Annie Dillard and the Snake

Author Note
When I think of the USA, it concerns the kindness of strangers. Those people who organized literary and music events, some of which included myself.
For example, Kevin Dixon Gilligan who telephoned Southerndown in south Wales in 1984 from Boston when I was working for the Glamorgan Heritage Coast. Together with his partner Margot de Chatelaine, they arranged performances for me from Oregon to New Mexico to Indiana and all over New England. All through their magazine, Keltica: the Inter-Cetltic Journal.
Martin Mitchell found one of my books in New York in 1985 and wrote, inviting me to a host of events he was organizing, via his magazine, Pivot. These became regular autumn US tours.
Margot Farrington, poet, and her partner, Tony Martin, painter and light artist, planned events in New England and New York.
Forerunner to this was a major tour, organized by what was Yr Academi Gymreig, commencing at the Harbourfront Festival in Toronto in 1982, followed by several events in the US. For much of this I was accompanied by Gillian Clarke.

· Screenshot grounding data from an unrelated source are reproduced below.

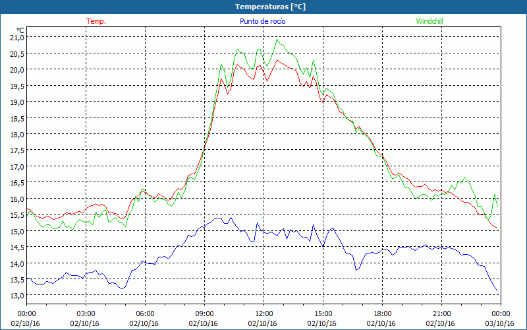Click the 15:00 time axis label
The width and height of the screenshot is (527, 330).
click(323, 314)

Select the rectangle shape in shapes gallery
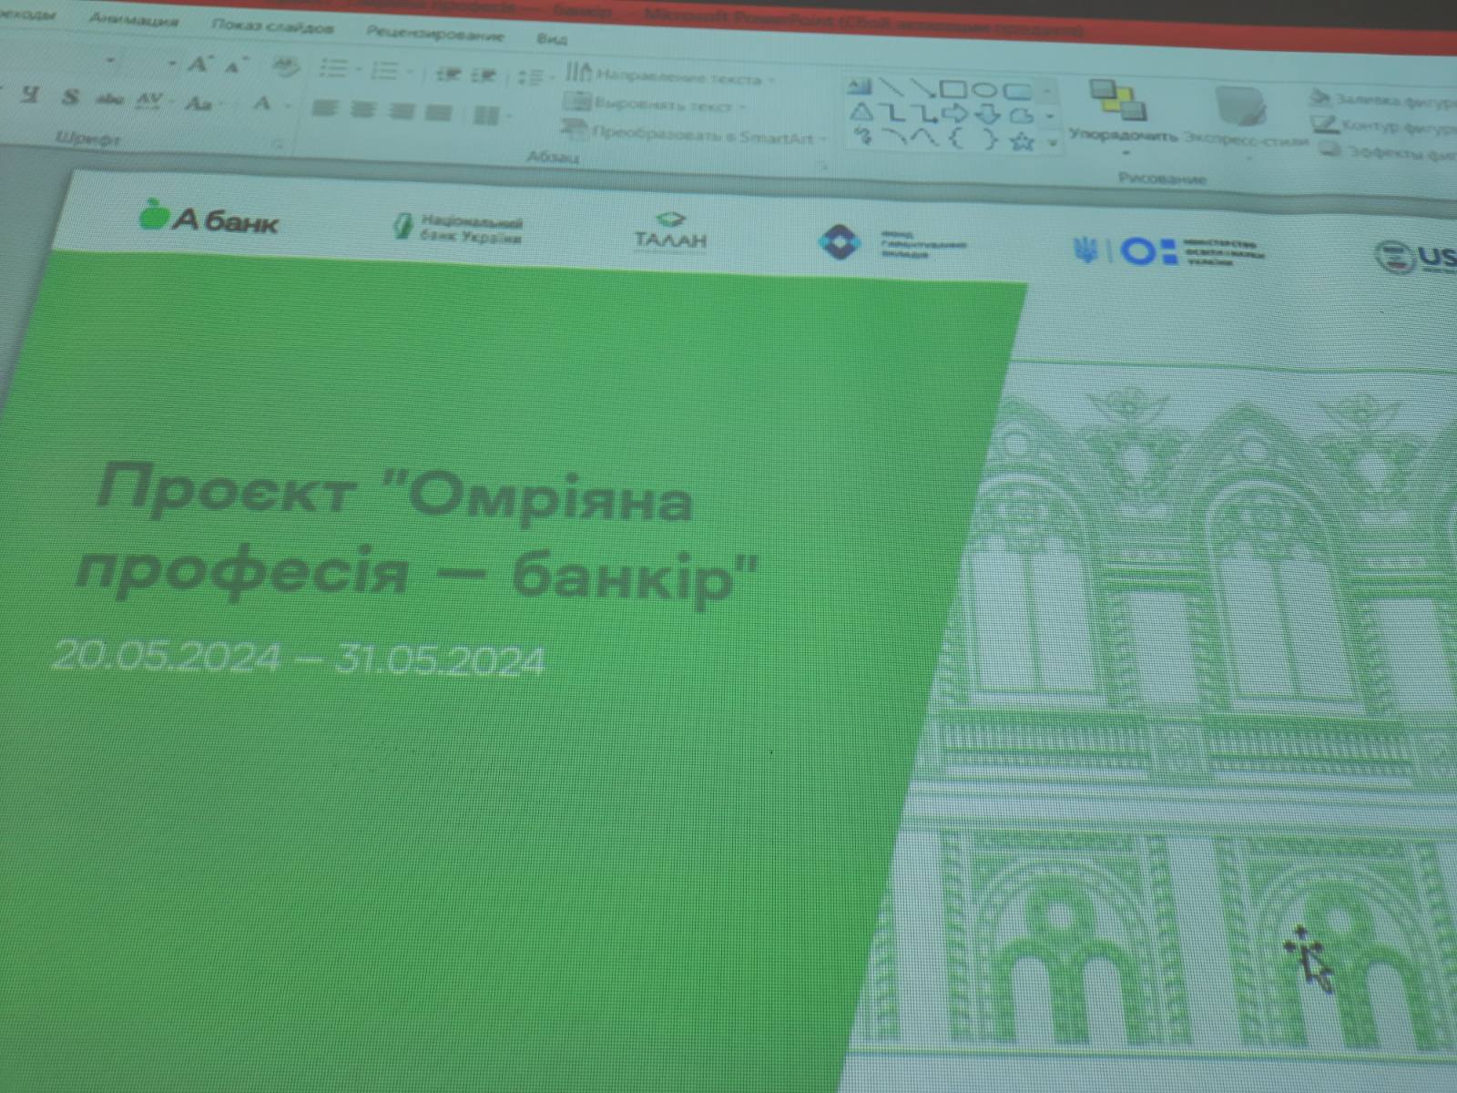pyautogui.click(x=952, y=89)
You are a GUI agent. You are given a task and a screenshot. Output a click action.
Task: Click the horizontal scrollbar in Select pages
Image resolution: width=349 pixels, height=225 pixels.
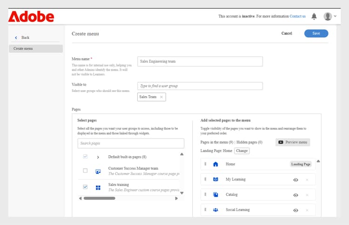pyautogui.click(x=99, y=199)
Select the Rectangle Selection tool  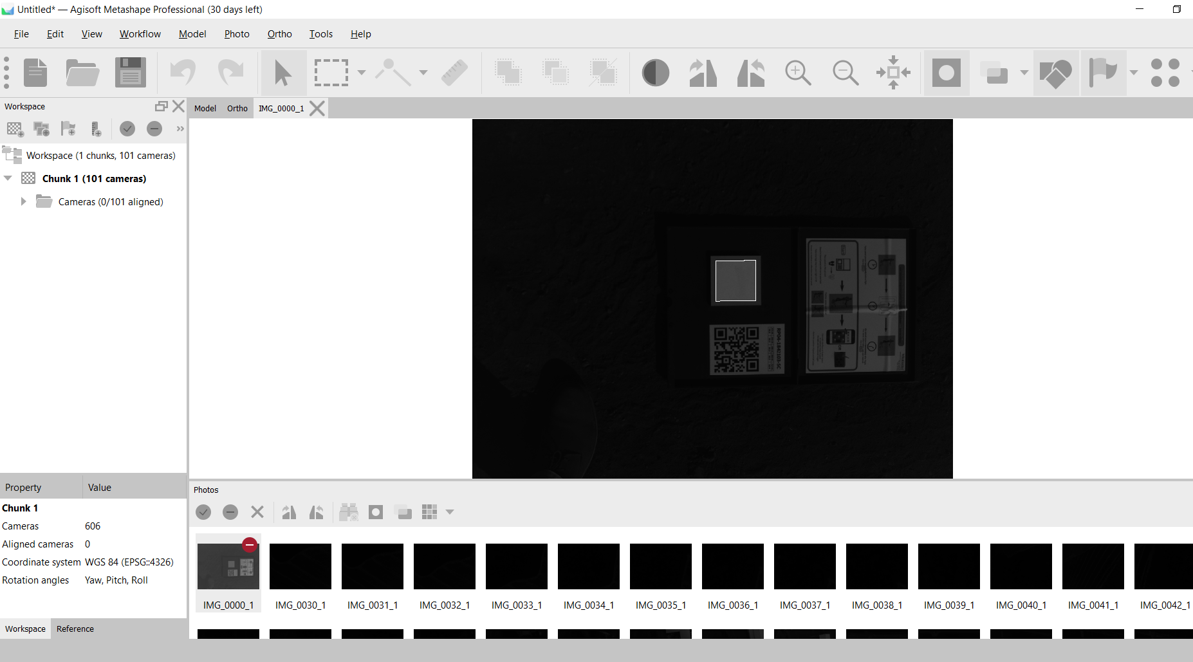click(331, 72)
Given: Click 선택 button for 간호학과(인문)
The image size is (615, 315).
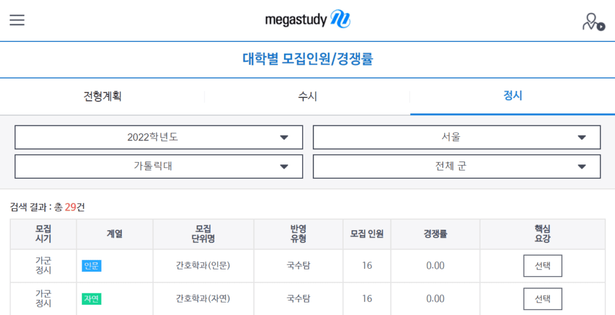Looking at the screenshot, I should pyautogui.click(x=543, y=266).
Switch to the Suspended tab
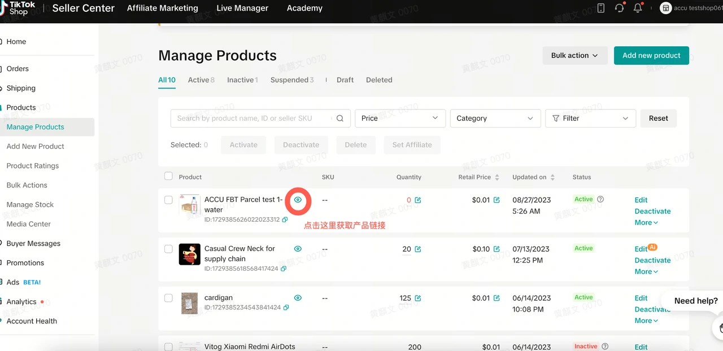723x351 pixels. point(291,80)
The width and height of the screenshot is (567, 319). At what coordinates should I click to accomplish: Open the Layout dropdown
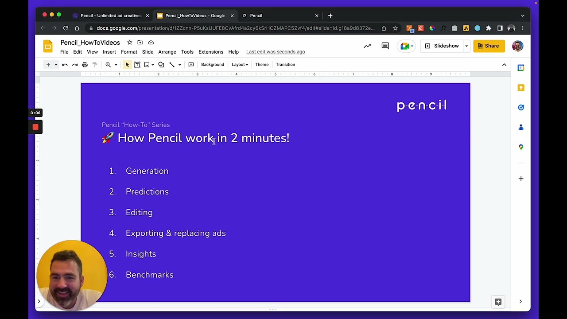(x=239, y=64)
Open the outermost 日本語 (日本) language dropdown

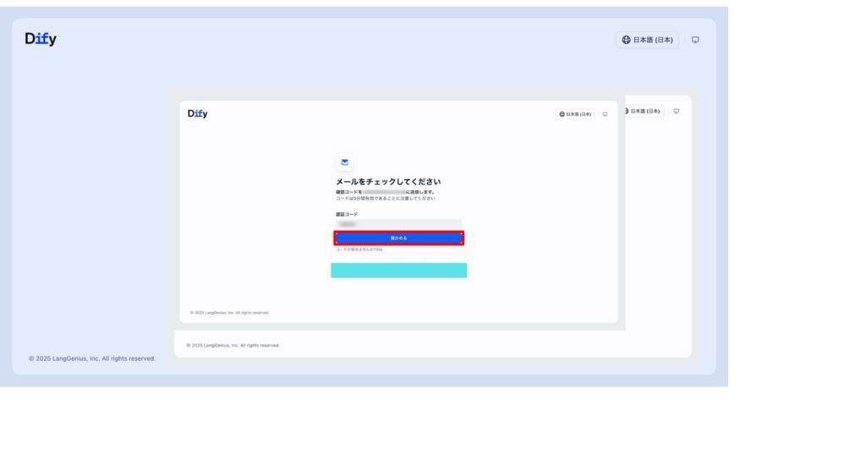(x=647, y=40)
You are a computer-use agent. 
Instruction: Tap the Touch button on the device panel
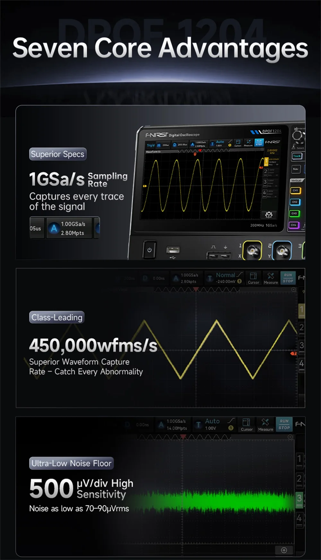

This involved my only meeting with Annie Dillard, who I think organised a college event. Annie seemed very much at home with the snake. Subsequently reading her work, I’ve learned she simply loved life and was in awe of its abundance – see her extraordinary essays, ‘Fecundity’ in ‘Pilgrim at Tinker Creek’ and ‘Living like Weasels’ in Teaching a Stone to Swim. She writes, indeed lives, with extraordinary empathy for the natural world.
After this tour I wrote an essay for Poetry Wales, titled ‘Letter from a Far Country’, also the title of a celebrated poetry collection by Gillian. This can be read in Poetry Wales in an issue from the mid 1980s.
Descriptions of the tours can be found in ‘Reading the Zones’ and ‘Positively Fink Street’, essays in my Watching the Fire-Eater published by Seren.